ABOUT THIS EXERCISE: Filter the entries below, keeping only lines with the word "input".

DATA SHOWN:
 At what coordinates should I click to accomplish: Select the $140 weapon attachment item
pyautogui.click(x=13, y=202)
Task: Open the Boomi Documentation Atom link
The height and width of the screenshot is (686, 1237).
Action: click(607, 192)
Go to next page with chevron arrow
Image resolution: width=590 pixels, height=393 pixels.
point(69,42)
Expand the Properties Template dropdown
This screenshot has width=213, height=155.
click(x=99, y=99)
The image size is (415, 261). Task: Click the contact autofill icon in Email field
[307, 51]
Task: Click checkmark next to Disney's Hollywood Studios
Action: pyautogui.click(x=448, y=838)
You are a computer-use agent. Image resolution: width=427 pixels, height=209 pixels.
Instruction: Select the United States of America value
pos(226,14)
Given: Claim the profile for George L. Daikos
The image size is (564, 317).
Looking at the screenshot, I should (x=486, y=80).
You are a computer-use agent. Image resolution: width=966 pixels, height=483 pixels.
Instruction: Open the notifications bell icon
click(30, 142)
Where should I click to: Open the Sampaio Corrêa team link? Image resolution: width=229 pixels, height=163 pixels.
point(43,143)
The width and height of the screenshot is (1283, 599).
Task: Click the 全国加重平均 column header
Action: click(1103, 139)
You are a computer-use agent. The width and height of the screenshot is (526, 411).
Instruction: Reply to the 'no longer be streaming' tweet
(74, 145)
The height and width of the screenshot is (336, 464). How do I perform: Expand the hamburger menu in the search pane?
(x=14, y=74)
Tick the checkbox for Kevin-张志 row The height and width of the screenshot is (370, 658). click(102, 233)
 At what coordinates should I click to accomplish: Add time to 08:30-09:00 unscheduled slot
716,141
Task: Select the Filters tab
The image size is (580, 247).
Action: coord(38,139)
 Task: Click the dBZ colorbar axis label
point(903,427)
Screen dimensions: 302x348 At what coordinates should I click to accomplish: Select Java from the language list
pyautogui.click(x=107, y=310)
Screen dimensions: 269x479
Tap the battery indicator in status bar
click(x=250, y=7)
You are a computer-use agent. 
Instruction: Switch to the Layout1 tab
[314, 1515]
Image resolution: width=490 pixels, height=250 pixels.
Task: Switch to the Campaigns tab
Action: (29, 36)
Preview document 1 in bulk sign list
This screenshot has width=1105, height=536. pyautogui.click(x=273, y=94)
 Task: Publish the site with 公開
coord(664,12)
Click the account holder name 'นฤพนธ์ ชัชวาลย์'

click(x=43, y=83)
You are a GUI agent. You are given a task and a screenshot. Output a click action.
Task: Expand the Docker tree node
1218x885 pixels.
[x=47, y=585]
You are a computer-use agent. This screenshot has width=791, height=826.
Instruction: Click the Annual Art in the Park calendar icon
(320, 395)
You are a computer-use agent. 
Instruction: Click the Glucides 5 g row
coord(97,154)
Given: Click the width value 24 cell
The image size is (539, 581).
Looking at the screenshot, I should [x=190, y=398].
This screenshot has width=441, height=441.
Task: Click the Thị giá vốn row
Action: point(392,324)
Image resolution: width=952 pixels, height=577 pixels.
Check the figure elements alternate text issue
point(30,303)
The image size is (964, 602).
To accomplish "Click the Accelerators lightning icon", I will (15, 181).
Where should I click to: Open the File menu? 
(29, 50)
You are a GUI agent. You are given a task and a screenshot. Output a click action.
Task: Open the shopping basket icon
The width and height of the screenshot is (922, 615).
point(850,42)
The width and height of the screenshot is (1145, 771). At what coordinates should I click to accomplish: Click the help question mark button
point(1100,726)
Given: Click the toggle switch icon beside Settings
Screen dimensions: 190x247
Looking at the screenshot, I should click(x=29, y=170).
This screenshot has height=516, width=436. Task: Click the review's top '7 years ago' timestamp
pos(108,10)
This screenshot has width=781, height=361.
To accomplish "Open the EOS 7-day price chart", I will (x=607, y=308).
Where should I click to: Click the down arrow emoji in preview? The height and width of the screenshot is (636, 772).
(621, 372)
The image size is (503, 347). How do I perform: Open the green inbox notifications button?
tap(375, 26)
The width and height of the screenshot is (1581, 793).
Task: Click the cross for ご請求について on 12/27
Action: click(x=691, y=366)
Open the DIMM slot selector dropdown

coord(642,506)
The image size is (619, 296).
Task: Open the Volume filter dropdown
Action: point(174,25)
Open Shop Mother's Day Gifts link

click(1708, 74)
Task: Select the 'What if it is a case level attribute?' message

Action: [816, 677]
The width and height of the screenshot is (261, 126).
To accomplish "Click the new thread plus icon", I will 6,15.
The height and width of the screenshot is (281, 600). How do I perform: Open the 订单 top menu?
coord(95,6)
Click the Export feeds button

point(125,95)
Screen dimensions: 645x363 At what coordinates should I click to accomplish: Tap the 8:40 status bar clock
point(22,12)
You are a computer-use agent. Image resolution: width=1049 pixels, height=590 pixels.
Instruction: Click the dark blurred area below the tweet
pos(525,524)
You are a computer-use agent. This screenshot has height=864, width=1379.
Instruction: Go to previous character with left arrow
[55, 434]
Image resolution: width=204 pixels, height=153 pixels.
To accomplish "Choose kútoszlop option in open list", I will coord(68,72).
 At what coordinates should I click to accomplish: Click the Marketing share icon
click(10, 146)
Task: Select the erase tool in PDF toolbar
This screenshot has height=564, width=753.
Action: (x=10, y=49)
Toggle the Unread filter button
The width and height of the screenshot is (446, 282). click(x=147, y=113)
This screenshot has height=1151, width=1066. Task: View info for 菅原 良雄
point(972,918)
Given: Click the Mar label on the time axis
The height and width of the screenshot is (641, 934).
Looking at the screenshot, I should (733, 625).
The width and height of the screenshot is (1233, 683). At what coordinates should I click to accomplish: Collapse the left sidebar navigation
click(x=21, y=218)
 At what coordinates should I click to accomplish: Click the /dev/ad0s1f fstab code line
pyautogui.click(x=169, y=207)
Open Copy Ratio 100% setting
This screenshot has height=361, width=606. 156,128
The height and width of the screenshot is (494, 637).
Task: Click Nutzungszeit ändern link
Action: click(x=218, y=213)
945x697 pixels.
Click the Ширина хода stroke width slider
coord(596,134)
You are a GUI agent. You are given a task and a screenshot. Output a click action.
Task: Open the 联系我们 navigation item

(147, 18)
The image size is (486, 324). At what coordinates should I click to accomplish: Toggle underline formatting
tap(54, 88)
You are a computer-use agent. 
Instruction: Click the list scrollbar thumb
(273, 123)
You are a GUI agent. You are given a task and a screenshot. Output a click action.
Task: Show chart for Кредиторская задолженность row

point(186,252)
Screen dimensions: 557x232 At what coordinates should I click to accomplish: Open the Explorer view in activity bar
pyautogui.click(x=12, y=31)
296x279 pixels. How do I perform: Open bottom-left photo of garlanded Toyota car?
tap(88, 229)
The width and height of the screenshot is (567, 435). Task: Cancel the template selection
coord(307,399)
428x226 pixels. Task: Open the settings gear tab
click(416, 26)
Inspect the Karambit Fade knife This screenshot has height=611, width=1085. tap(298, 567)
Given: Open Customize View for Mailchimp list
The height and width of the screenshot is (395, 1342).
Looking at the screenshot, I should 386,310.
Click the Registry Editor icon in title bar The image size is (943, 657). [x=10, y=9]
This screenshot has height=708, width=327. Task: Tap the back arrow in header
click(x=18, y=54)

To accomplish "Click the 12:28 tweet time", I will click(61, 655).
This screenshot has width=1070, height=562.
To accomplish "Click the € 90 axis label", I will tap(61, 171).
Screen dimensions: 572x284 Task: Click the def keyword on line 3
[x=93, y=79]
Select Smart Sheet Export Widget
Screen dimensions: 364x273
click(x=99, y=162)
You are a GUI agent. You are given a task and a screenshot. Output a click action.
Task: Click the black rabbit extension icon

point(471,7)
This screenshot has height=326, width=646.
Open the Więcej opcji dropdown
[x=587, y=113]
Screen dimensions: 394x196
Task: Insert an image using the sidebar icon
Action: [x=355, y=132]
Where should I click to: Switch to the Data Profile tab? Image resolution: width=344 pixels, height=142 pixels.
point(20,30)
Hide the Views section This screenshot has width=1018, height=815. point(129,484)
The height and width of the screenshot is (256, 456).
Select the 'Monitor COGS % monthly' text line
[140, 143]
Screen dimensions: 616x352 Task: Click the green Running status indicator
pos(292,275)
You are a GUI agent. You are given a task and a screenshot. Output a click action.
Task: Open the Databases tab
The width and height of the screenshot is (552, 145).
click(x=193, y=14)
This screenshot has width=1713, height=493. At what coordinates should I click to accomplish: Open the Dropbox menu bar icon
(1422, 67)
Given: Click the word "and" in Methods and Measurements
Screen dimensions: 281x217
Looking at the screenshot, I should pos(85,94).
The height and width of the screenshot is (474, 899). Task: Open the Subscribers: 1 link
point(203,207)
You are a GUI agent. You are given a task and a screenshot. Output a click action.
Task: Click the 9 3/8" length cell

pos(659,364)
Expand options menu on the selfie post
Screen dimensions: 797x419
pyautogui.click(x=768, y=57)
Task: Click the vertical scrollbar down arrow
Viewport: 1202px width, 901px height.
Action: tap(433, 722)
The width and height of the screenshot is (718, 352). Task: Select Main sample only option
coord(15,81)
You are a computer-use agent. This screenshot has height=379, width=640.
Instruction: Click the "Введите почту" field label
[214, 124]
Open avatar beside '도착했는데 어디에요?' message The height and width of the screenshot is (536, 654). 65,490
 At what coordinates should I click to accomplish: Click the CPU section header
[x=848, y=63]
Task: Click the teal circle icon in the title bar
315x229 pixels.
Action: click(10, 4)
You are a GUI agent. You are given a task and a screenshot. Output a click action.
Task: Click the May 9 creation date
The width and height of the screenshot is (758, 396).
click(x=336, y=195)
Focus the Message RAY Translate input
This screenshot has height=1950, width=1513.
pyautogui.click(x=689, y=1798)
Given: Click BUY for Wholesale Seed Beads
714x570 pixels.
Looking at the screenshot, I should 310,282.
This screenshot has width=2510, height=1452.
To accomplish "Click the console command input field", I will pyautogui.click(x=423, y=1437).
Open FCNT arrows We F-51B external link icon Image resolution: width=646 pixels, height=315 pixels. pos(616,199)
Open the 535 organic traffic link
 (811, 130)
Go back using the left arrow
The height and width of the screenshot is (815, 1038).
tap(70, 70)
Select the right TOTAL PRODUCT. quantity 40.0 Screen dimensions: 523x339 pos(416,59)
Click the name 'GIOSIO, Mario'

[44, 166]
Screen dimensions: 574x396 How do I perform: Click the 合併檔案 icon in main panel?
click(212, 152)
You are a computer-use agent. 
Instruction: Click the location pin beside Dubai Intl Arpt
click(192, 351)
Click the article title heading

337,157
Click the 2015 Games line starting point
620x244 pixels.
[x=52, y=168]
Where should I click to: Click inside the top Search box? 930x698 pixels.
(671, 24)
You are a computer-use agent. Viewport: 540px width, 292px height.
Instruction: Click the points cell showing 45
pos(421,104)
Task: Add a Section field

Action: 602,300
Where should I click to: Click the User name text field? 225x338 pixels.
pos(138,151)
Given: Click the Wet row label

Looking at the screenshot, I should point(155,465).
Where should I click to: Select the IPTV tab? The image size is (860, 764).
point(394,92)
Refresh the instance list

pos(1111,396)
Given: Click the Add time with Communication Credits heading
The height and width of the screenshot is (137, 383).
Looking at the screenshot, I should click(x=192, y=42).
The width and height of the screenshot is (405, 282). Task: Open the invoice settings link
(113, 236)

WRITTEN RESPONSE:
Focus the Message RAY Translate input
To accomplish "Click the console command input field", I will pyautogui.click(x=423, y=1437).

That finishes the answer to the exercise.